Limitation of lookup

daisy · Post by **daisy** » Tue Sep 09, 2008 2:33 am

Lookup stage has limitation on the data size it can handle. Someone told me that the problem can be solved by partition. Therefore, I have tried to change a lookup stage input to use hash / round robin partitioning. But I find that the result is not the same. Why? And how can I solve it?

Thank you in advance.

ray.wurlod · Post by **ray.wurlod** » Tue Sep 09, 2008 3:00 am

Both inputs identically partitioned using a key-based partitioning algorithm (hash or modulus) on the key column(s) used for the join.

daisy · Post by **daisy** » Wed Sep 10, 2008 8:04 pm

ray.wurlod wrote:Both inputs identically partitioned using a key-based partitioning algorithm (hash or modulus) on the key column(s) used for the join. ...

I am not changing the lookup to join.
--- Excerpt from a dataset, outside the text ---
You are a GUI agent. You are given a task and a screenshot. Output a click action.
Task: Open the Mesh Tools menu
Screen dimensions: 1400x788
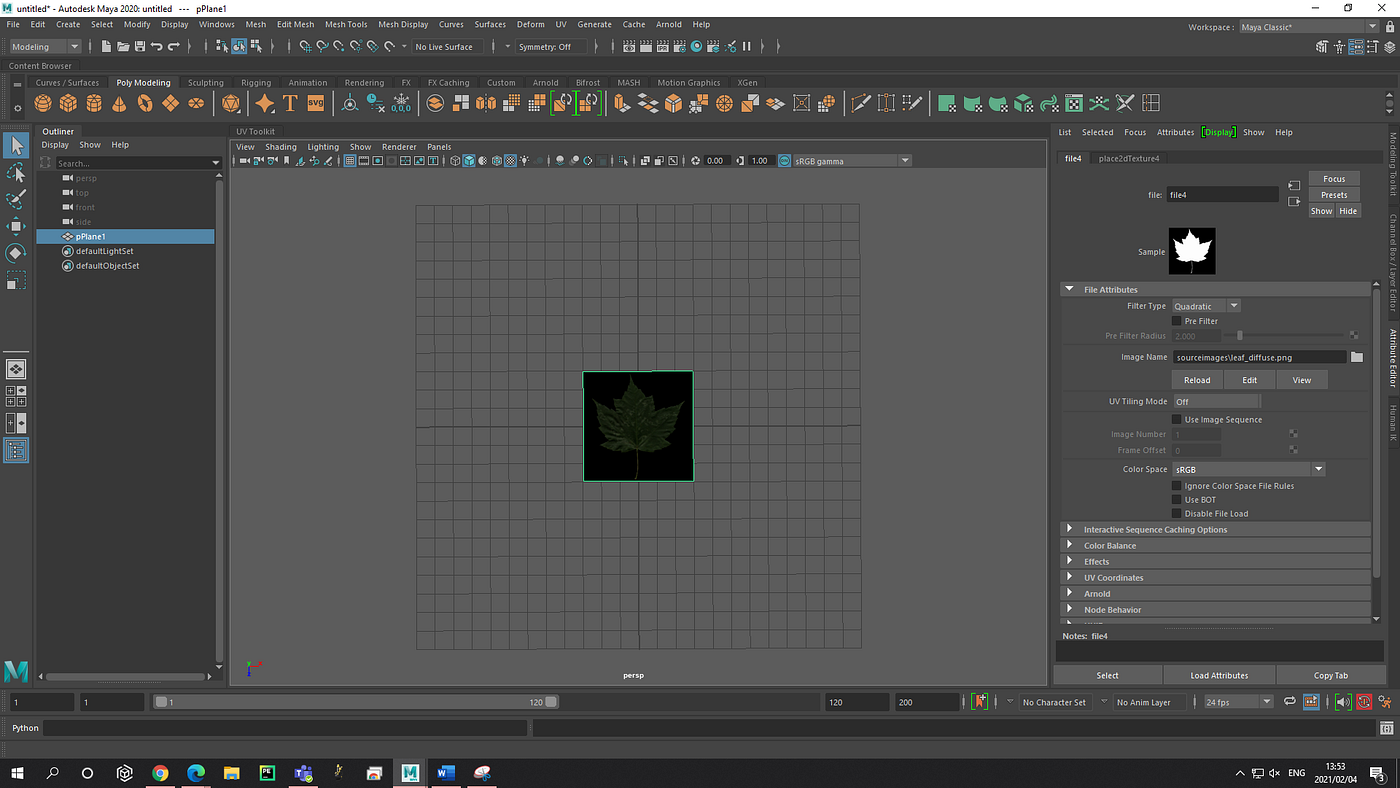click(346, 24)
I have changed the input partition of a lookup stage from auto to round robin but the result is different....

ray.wurlod · Post by **ray.wurlod** » Wed Sep 10, 2008 8:44 pm

A Lookup stage still performs a join - by default a left outer join, but this can be an inner join if the Lookup Failed rule is set to "Drop". Had I meant a Join stage the word would have had a capital "J".

In that context please re-read my earlier post, particularly about using a key-based partitioning algorithm.

Auto gives you Entire on the reference input. In a multi-machine environment this is less efficient than partitioning the reference input using an algorithm based on the join (lookup) key. The stream input must be partitioned the same way for this to work properly.

Round Robin is just bad in this context.

daisy · Post by **daisy** » Thu Sep 11, 2008 12:31 am

ray.wurlod wrote:A Lookup stage still performs a join - by default a left outer join, but this can be an inner join if the Lookup Failed rule is set to "Drop". Had I meant a Join stage the word would have had a capit ...

For Lookup stage, it will load all the data to memory, therefore, if the data size is very large, it will fail. For Join stage, it won't happen but Join has to perform a sort first. I want to avoid the sort so I am working on the Lookup stage to see what I can do.

I have tried to change a Lookup stage from auto partitioning to round robin (It is the only change I do to the job). And the final record count changed. It must be something on the partition affect the result...

ray.wurlod · Post by **ray.wurlod** » Thu Sep 11, 2008 1:26 am

Do get yourself a premium membership. I discuss this fully in my earlier posts.

throbinson · Post by **throbinson** » Thu Sep 11, 2008 5:38 am

Naturally, since records partitioned to nodes via Round Robin may end up in "unmatched" or different nodes when the lookup is performed. This means record "A" in node 2 will not find a hit in the look-up if the look-up record "A" is in node 1. Whereas if you key partitioned both datasets, like records would be in the same nodes and the look-up would not fail. This is a fundamental concept to EE and partitioning. You need to do as Ray suggests.